REQUIRED TASK 1>
Format the part of the records that opens with the line containing "Screen dimensions: 930x875" and closes with the line containing "Share Steve Roy's post" as a numbered list, leaving out blank lines.
REQUIRED TASK 2>
Resume the passage on the standardized sample mean \(W\) from where it stops.
═════ SELECTION ═════
Then \(W\) is \(N(0,1)\). In general, let

\[W=\frac{\sqrt{n}(\bar{X}-\mu )}{\sigma}=\frac{\bar{X}-\mu}{\sigma /\sqrt{n}},\]

where \(\bar{X}\) is the mean of a random sample of size \(n\) from some distribution with mean \(\mu\) and variance \(\sigma^{2}\). Then, for each positive integer \(n\), we have

\begin{align*} \mathbb{E}(W) & =\mathbb{E}\left [\frac{\bar{X}-\mu}{\sigma /\sqrt{n}}\right ]\\ & =\frac{\mathbb{E}(\bar{X}-\mu )}{\sigma /\sqrt{n}}\\ & =\frac{\mu -\mu}{\sigma /\sqrt{n}}=0\end{align*}

and

\begin{align*} \mbox{Var}(W) & =\mathbb{E}(W^{2})\\ & =\mathbb{E}\left [\frac{(\bar{X}-\mu )^{2}}{\sigma^{2}/n}\right ]\\ & =\frac{\mathbb{E}[(\bar{X}-\mu )^{2}]}{\sigma^{2}/n}\\ & =\frac{\sigma^{2}/n}{\sigma^{2}/n}=1.\end{align*}

However \(W\) is not necessary normally distributed.
═════ DATA ENTRIES ═════
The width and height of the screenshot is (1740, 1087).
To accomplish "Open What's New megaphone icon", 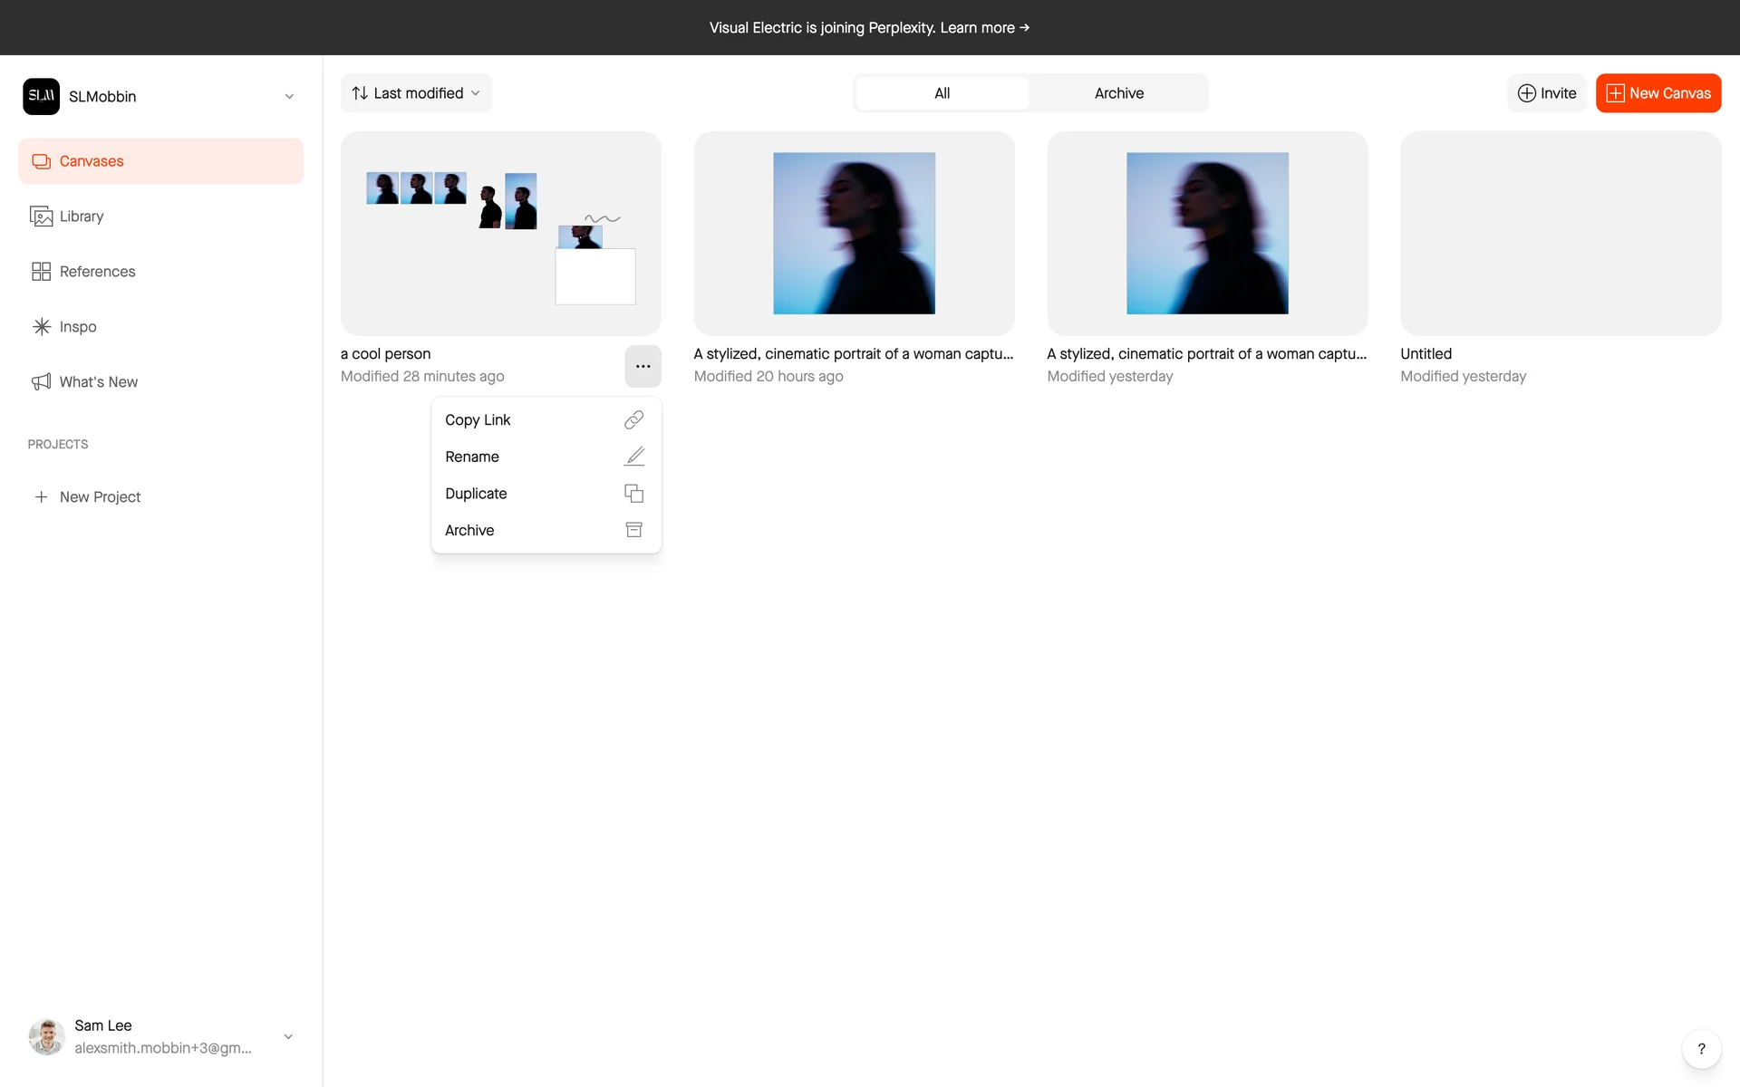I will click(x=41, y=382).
═════
═════ DATA ENTRIES ═════
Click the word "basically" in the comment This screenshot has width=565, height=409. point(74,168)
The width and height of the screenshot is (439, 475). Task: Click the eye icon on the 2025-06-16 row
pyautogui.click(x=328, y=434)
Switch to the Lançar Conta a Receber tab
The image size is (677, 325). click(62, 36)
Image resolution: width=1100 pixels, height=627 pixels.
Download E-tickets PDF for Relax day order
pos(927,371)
═════
═════ DATA ENTRIES ═════
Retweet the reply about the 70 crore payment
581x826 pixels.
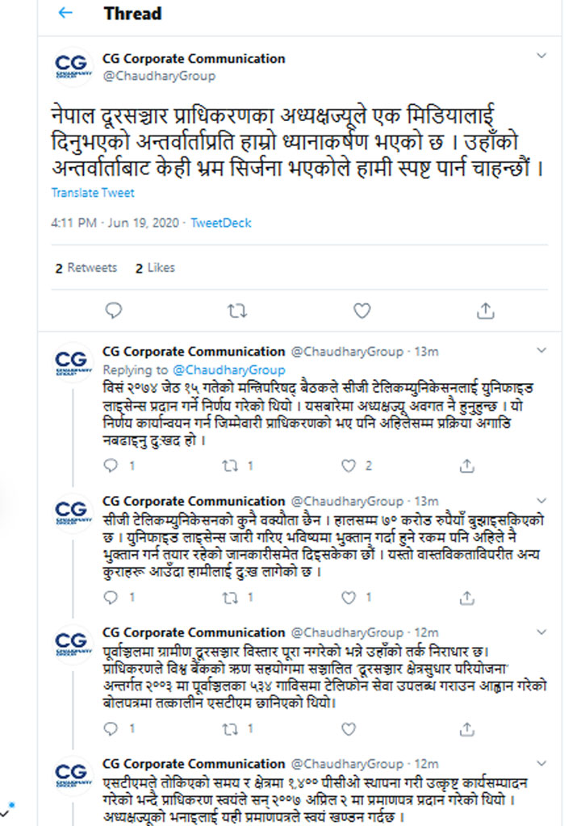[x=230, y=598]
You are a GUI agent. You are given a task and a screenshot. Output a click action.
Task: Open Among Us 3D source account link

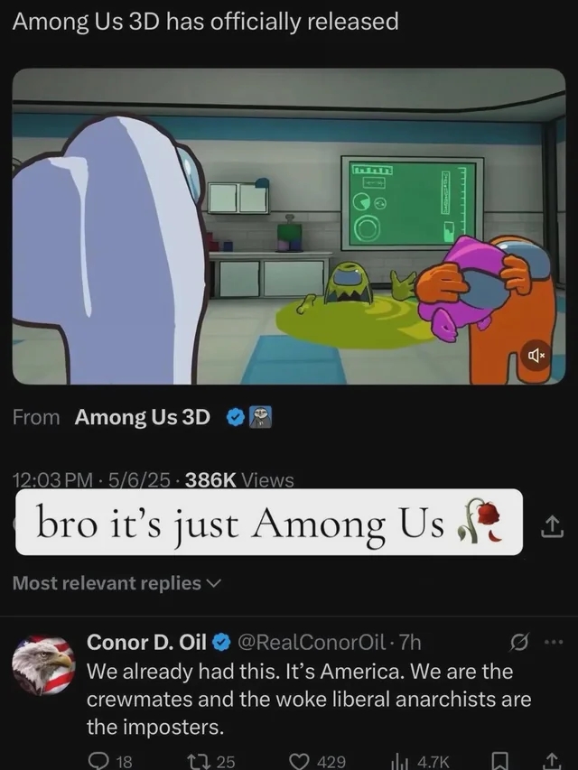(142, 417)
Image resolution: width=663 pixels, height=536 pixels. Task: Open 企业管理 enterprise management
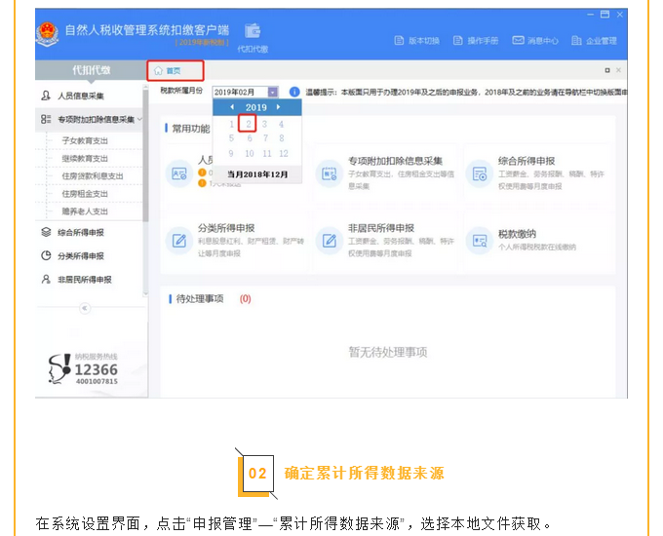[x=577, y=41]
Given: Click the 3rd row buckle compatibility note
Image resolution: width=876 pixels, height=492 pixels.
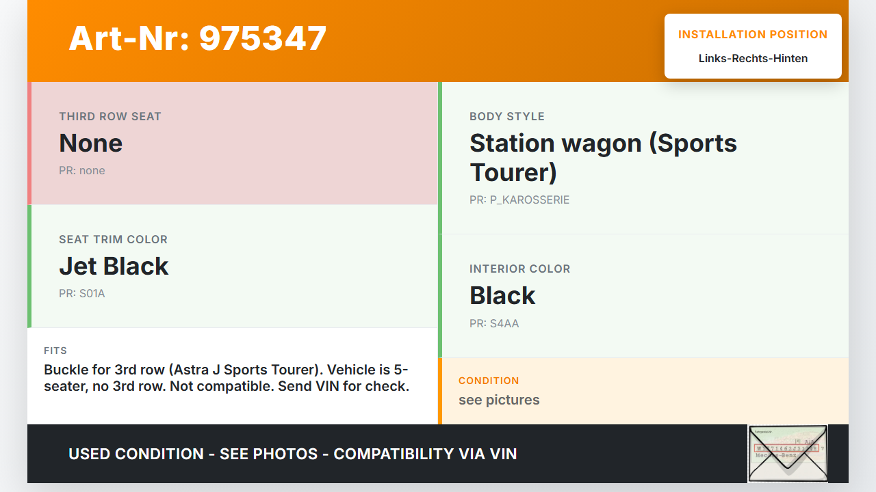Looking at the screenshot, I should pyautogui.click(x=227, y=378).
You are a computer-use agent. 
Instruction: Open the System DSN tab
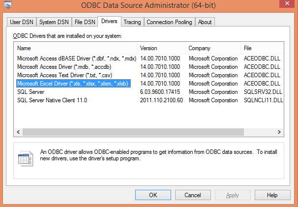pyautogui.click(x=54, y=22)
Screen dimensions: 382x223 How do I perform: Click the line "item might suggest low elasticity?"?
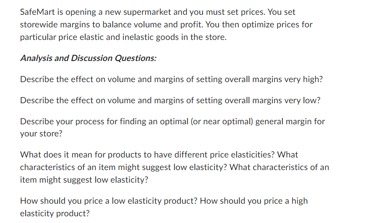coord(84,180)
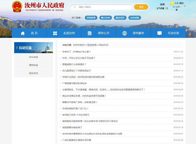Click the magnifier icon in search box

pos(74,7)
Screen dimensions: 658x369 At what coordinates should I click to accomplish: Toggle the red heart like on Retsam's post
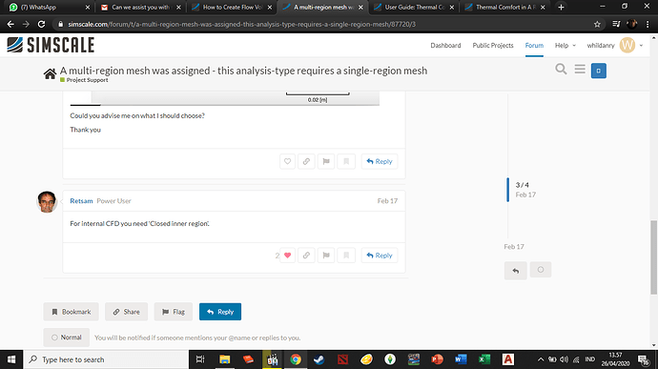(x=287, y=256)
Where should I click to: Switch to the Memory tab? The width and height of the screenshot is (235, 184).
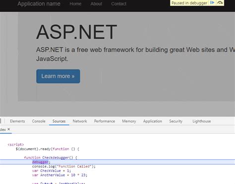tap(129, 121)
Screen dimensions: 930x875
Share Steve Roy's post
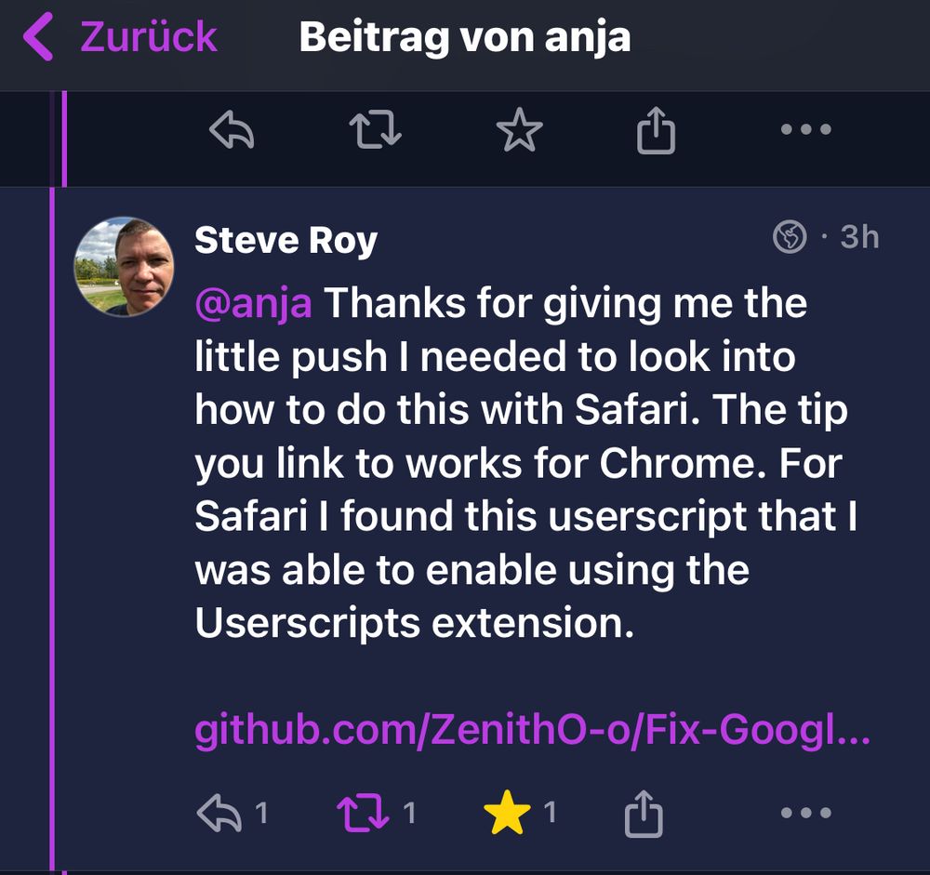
═════
EXERCISE OUTPUT 1>
1. Screen dimensions: 930x875
2. Share Steve Roy's post

EXERCISE OUTPUT 2>
Theorem. (Central Limit Theorem). Let \(X_{1},\cdots ,X_{n}\) be i.i.d. random variables with finite mean \(\mu\) and variance \(\sigma^{2}\)., and let

\[F_{n}(x)=\mathbb{P}\left [\frac{\sqrt{n}(\bar{X}-\mu )}{\sigma}\leq x\right ]\]

and

\[\Phi (x)=\frac{1}{2\pi}\int_{-\infty}^{x}e^{-t^{2}/2}dt.\]

Then \(F_{n}(x)\rightarrow\Phi (x)\) uniformly in \(x\in \mathbb{R}\).

Theorem. (Central Limit Theorem). If \(\bar{X}\) is the mean of a random sample \(X_{1},X_{2},\cdots ,X_{n}\) of size \(n\) from a distribution with a finite mean \(\mu\) and a finite
positive variance \(\sigma^{2}\), then the distribution of

\begin{align*} W & =\frac{\sqrt{n}(\bar{X}-\mu )}{\sigma}\\ & =\frac{\sum_{i=1}^{n}X_{i}-n\mu}{\sqrt{n}\sigma}\end{align*}

is \(N(0,1)\) in the limit as \(n\rightarrow\infty\).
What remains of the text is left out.